● **Selected extract**:
(197f) Checking the Bridge: Analysis of Grading and Structural Changes within Bridge Courses on Student Access to the Chemical Engineering MS | AIChE

(197f) Checking the Bridge: Analysis of Grading and Structural Changes within Bridge Courses on Student Access to the Chemical Engineering MS

Authors 

Chen, C. V. H. H. - Presenter, Stanford University
Chingas, G., Columbia University
The US Bureau of Labor Statistics (2023) has projected an 8% year-on-year growth in demand for chemical engineers–a much faster rate of growth than the average for all occupations (3%). This is in part due to how chemical engineers fit into addressing many of the societal goals the US prioritizes, from decarbonizing energy and developing greener food and water sources, to medical and health innovation and sustainable manufacturing. However, the rate of growth in the degrees awarded over the past 10 years (2012 to 2021) is not enough to keep with this demand, averaging 4.2% and 1.5% year-on-year growth for BS and MS degree completions, respectively in the US (Data USA, 2024). To address this need, our department has developed a program to allow non-chemical engineering undergraduates to access the chemical engineering MS by taking two “bridge” courses in their first term. This bridge course acts as a condensed post-baccalaureate overview of the undergraduate curriculum designed to prepare these students to access the graduate core chemical engineering courses by covering six topics in chemical engineering: chemical engineering math; material and energy balances, and controls; transport phenomena; thermodynamics; separations; and kinetics and reactor design.

● **Work task A**:
Using the abstract, answer each question in a few words:
(i) What year-on-year growth in demand for chemical engineers did the US Bureau of Labor Statistics project?
(ii) What was the average year-on-year growth in MS degree completions in the US from 2012 to 2021?
(iii) How many bridge courses do non-chemical engineering undergraduates take in their first term?
● **Work task B**:
List every topic that the abstract says the bridge course covers.
The listing that follows is separate material and is unrelated to the abstract.

● **Exercise data**:
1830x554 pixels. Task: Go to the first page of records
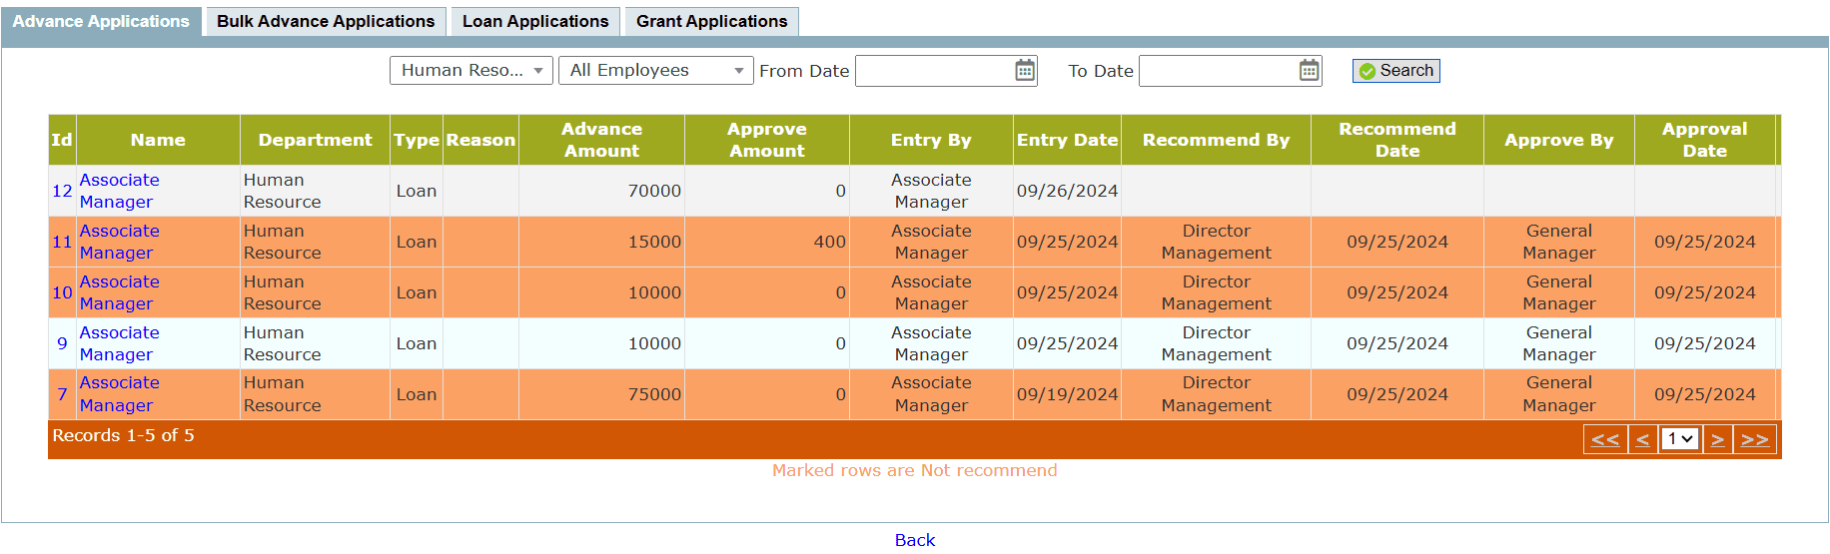(x=1604, y=439)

● **Problem solution A**:
(i) 8%
(ii) 1.5%
(iii) Two

● **Problem solution B**:
- Chemical engineering math
- Material and energy balances, and controls
- Transport phenomena
- Thermodynamics
- Separations
- Kinetics and reactor design